I hate it when I’m outside & an insect lands & crawls on my glasses & for a split second I think aliens have invaded.
me: so you’re just going to pack up my things? as if none of this meant anything to you??
grocery bagger: what
I took off my shirt when I got home and my wife put her eclipse glasses back on.
GOOGLE USER: What are symptoms of skin cancer
GOOGLE: 20% off best skin cancer now
my ex never cleaned the coffee filter basket. it was grounds for divorce . folks,,
Dietician: “I can help you lose weight in 12 easy steps.”
Me: “Is there an elevator?”
I forgot the word for donut so I said cop bagel
wife: What do you want for dinner?
me: What do you want me to want?
[Driving w/date in car]
Date [turns radio to country]
Me [reaches over date, opens passenger door] This isn’t working. [Hits eject button]
Eaten so many blue cheese stuffed olives today that it feels like France and Greece are waging a war for land in my intestines.
Me: Do you know the difference between hot and cold?
4: They both rhyme, daddy!
Just unfollowed a bunch of people funnier than me.

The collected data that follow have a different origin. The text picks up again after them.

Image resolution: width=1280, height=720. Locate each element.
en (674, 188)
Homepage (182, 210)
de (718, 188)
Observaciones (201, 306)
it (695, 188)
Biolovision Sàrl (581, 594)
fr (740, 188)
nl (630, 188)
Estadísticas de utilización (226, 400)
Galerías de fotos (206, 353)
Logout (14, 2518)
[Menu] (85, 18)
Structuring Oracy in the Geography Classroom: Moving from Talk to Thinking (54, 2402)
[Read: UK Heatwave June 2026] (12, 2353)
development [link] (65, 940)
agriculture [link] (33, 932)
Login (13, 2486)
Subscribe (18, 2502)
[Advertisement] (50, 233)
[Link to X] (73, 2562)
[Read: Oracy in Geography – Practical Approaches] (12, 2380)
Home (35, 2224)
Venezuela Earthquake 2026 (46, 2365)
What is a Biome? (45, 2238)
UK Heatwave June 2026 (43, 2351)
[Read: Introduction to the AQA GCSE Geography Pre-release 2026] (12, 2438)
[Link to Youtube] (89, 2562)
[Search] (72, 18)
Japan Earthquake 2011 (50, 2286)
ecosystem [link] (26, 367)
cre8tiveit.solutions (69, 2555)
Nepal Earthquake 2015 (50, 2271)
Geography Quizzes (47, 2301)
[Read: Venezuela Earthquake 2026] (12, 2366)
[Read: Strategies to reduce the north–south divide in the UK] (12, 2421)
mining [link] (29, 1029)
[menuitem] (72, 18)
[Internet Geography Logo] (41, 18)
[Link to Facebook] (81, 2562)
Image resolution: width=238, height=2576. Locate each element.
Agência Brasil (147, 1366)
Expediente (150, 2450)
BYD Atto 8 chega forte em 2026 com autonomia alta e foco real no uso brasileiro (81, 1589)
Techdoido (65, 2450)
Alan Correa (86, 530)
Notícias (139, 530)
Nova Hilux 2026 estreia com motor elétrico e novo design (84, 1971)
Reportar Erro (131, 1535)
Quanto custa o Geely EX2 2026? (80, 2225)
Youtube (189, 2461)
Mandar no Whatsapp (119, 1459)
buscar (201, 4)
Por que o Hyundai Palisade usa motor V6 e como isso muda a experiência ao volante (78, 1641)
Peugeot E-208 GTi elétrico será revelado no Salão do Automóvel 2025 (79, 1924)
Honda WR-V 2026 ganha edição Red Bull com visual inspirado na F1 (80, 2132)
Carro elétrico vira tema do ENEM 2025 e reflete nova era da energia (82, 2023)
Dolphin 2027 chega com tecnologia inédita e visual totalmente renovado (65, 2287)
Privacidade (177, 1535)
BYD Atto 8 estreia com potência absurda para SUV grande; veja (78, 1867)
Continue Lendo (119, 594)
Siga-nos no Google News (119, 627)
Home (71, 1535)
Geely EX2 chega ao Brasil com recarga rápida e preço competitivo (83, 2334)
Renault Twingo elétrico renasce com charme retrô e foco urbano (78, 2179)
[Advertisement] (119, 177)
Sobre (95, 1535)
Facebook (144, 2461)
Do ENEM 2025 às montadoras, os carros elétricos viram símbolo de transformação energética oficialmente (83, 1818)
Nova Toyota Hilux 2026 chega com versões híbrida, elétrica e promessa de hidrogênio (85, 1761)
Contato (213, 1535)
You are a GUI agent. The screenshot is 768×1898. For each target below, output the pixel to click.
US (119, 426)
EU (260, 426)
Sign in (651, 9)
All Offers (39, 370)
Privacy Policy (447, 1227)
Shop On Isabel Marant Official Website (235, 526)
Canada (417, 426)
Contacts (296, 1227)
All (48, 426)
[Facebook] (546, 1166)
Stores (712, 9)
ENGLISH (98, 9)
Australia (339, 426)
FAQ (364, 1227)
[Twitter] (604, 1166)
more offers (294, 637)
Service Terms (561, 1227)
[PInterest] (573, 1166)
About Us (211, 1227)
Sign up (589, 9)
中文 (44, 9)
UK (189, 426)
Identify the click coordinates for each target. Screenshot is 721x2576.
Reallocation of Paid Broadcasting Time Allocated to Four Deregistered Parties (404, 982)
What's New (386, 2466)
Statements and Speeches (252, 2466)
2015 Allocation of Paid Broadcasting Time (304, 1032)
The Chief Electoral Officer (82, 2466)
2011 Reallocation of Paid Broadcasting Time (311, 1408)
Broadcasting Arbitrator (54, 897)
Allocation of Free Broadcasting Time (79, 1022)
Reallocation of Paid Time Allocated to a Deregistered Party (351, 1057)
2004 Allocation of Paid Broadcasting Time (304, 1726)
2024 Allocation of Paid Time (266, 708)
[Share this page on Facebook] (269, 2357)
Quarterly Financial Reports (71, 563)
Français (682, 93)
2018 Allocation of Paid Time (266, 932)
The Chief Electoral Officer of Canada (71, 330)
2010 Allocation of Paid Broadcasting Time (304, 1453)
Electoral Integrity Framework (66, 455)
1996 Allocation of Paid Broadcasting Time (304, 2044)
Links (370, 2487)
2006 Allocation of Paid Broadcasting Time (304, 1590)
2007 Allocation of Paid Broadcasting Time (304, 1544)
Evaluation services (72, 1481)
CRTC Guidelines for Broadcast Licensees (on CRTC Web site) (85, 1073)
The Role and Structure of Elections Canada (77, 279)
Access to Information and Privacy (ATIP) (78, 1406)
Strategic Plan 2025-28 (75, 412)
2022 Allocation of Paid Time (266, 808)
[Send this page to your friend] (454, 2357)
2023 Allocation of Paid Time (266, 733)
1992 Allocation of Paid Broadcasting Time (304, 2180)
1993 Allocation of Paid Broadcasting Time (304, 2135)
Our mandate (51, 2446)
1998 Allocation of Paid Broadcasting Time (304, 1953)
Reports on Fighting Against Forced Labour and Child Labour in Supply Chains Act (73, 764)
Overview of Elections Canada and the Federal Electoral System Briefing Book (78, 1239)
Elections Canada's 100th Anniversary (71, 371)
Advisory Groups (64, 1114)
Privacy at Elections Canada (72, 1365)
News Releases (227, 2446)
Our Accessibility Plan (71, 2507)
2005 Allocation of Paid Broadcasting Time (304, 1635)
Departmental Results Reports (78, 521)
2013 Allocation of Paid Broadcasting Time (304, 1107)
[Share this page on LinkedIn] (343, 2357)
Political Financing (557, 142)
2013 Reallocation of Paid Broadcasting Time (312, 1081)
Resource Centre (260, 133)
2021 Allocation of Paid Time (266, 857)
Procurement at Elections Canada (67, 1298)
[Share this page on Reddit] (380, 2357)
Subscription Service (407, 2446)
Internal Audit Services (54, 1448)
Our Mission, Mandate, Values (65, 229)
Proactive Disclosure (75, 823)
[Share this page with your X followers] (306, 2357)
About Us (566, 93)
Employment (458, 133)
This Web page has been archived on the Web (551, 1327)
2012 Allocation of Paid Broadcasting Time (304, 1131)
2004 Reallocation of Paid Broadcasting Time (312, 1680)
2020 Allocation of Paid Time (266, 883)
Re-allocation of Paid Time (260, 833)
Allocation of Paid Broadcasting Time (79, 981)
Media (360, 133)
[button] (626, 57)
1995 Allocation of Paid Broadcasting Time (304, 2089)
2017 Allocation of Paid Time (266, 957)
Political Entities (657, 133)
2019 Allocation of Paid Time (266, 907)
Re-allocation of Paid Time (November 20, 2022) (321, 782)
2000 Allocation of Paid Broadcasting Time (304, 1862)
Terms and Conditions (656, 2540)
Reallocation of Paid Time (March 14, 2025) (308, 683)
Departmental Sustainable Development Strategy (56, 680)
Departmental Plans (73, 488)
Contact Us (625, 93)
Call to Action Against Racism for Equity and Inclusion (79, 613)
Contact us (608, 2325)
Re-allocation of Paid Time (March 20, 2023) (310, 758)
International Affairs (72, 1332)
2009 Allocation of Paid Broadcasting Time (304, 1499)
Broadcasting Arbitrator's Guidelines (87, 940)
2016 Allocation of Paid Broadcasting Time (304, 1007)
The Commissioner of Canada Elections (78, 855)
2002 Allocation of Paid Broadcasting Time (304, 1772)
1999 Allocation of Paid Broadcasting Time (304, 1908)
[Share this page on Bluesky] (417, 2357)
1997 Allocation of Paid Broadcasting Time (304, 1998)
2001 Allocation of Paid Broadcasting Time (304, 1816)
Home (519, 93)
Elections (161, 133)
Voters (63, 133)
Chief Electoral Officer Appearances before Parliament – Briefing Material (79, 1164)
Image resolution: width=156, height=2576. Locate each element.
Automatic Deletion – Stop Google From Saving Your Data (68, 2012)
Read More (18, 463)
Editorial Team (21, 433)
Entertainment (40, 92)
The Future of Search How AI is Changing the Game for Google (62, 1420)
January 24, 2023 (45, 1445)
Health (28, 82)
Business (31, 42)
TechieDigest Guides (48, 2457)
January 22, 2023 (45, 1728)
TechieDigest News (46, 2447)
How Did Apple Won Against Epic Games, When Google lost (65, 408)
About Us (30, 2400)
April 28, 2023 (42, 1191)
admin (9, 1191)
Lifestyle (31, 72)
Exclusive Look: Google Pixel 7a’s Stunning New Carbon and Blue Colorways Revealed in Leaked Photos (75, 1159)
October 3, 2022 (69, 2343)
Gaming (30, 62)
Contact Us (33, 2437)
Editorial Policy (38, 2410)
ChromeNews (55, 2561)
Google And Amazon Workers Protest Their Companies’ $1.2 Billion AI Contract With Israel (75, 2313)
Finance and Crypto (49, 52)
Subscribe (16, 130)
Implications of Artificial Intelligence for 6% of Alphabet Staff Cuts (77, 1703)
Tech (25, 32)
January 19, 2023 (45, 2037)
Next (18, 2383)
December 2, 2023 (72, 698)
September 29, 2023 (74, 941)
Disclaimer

Now my tweets seem, you know, funnier. Tomorrow I unfollow all the good-looking people.
Bought a new exercise program
Instructions said to stop if I felt any discomfort
So I did
I called someone persnickety today. He looked so taken aback. Some people can’t handle that kind of hip vibe & powerful sensuality I guess.
Online shopping is all fun and games until you have to get up and get your credit card from the other room.
Doctor: for the last time, you don’t have superpowers
Me: then how can I can feel a storm coming in my joints??
Doctor: ARTHRITIS IS NOT A SUPERPOWER
Make fun of my long hair and I’ll ride past your girlfriend’s bedroom window on a stallion.